A single core data course in graduate business/management programs

Duration: one semester

Sequence: I Data Exploration and II Regression Analysis. + It may make sense to cut from the heavier material in chapters 5 and 6 and, instead, devote time to the framework of prediction (Chapter 13 and designing experiments Chapter 20).

Business, policy, or social science PhD programs, first year

PhD in economics, second-year applied econometrics / data analysis courses

  • Duration: 1 academic year (2 semesters / 3 trimesters)
  • Sequence: Add a course on prediction based on Part III. Add an applied course with a case study focus using bits from II Regression Analysis and Part IV. The prediction course may be complemented with other data science / forecasting books (James, Witten, Hastie and Tibshirani, or Hyndma and Athanasopoulos).

Instructors can use the entire book or parts of it

The book is designed to teach a year-long course in data analysis. Starting from the basics, such as data collection, descriptive statistics going through regression analysis all the way to predictive algorithms and causal analysis. A curated content that should provide a sound basis for many types of analysis.

As an academic year is approximately 25-30 weeks long, the textbook with its 24 chapters may be covered on a week-by-week basis. Indeed, most chapters can be covered within a week, leaving extra time for some of the chapters and review. Often, instructors have a material and will use selected chapters as background reading. Furthermore, one option is to take some of our case studies first. One-third of the book is about the case studies, with motivation, data description, explanations, and the results themselves.

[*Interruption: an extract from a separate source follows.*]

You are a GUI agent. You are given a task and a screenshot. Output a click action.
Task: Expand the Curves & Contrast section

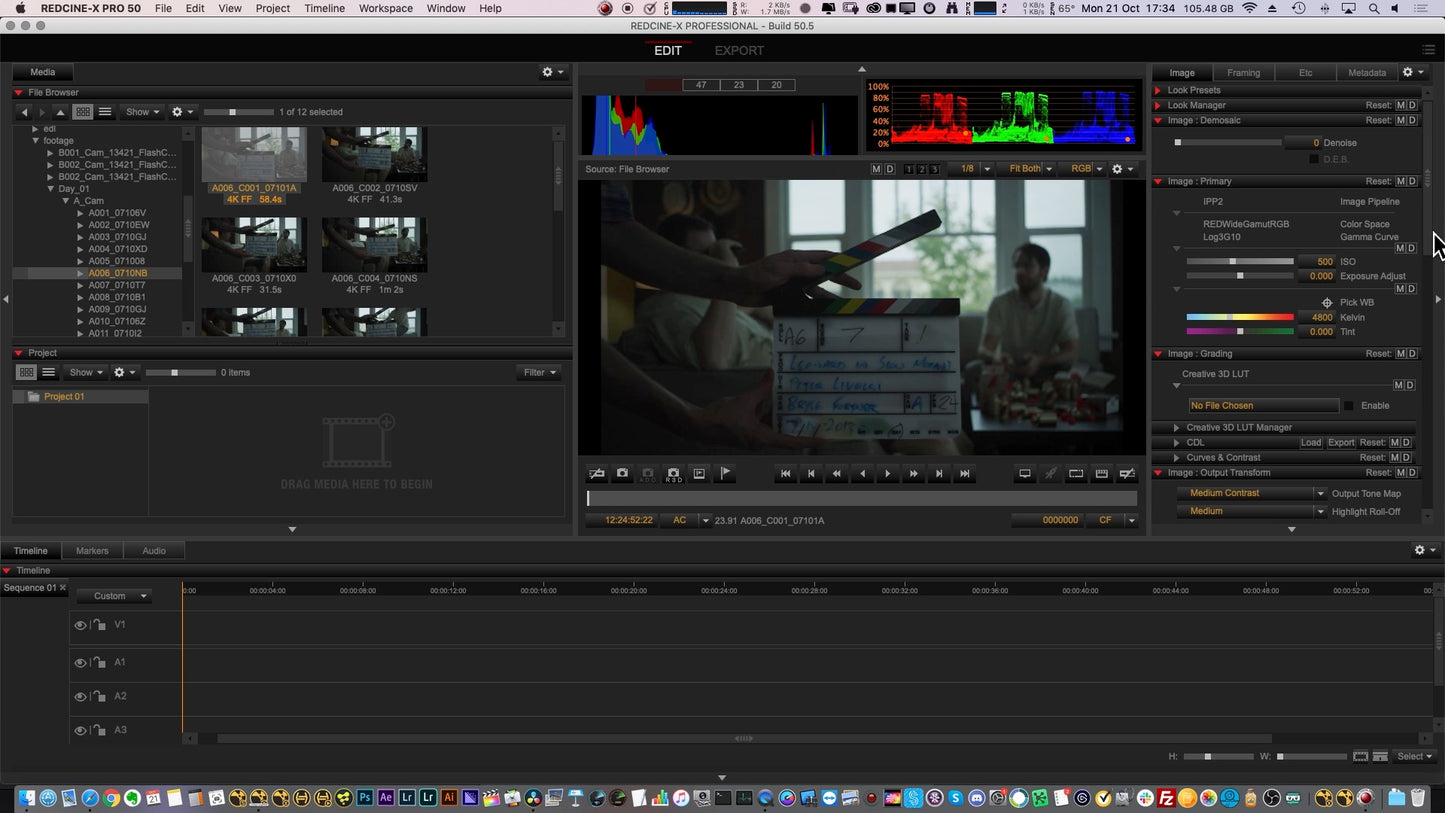pos(1177,457)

Comprehensive, deep and practical

Some advice using auxiliary material

The book allows for individual learning, facilitating flexible teaching

The textbook is suitable for individual learning as well as traditional classroom teaching, online teaching, or any hybrid version. It aims to include everything students need for individual learning, including intuitive explanations, practical advice, practice questions, and the opportunity to work with code. All of this helps instructors, too, to design their courses in flexible ways. In particular, they can assign entire chapters, or parts of chapters, as individual reading. That allows them spending precious contact time on the especially important or interesting topics and using teaching methods other than lecturing (e.g. going over case studies together with the students). The additional resources help instructors: they can assign homework or administer quizzes based on the practice questions, and they can make students replicate the case study results, also with small modifications, in homework assignments.

A few tips

Assign reading in advance. The textbook is suited for individual learning. Instructors can make active use of that feature and assign readings to students. Indeed, they can assign an entire chapter in advance, do simple quizzes in the beginning of class to make sure students study the material, and focus on questions and case studies.

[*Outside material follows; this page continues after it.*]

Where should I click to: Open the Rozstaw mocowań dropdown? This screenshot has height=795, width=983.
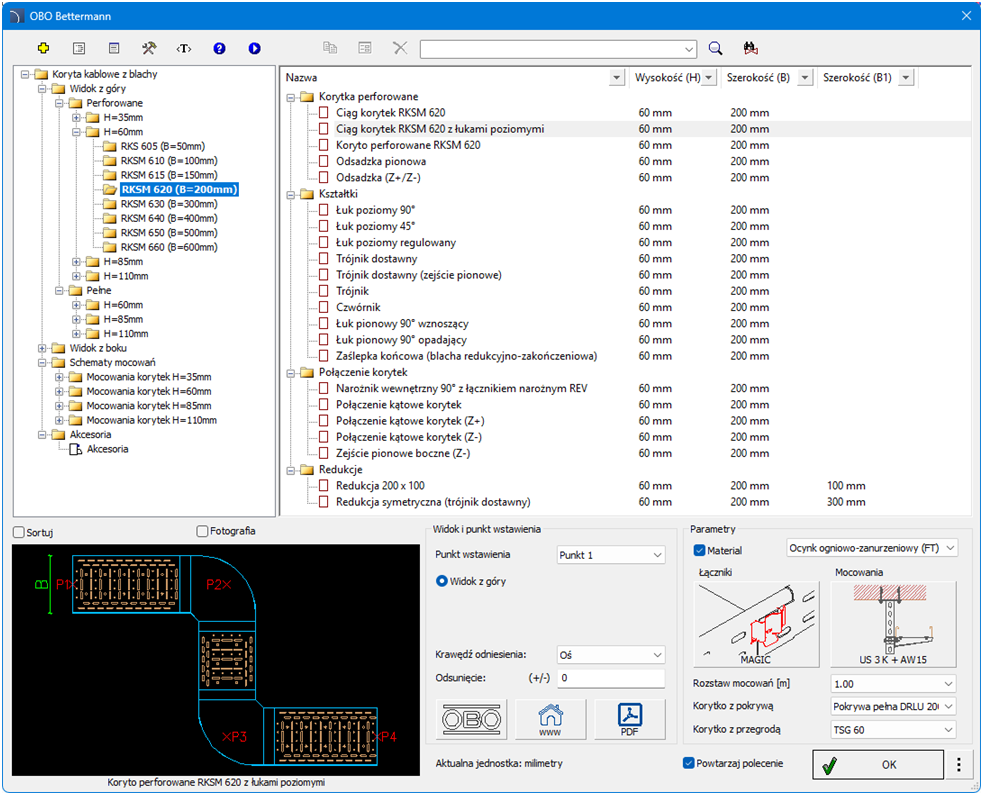point(893,684)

Run code in class. Instructors can reproduce all case study results by running code, in front of the class or together with students, in both online and offline settings. According to our experience, students appreciate seeing the sausage in the making, and it empowers them to tinker with and run code on their own. In a traditional setting with lectures and practice sessions, the practice sessions instructors should always run code in class. But lectures can include demonstrations running code, too.

Make students replicate results. Each chapter ends with five data exercises, some of which are simple variations on the main case study. Students should start with the case study code and modify them to get the new results. According to our experience, students like replicating the results and doing simple modifications, because this helps them with coding as well as understanding the conceptual aspects of data analysis.

MCQ. Multiple choice questions offered at the Publisher’s website may be used for start of the class quiz or as exam questions.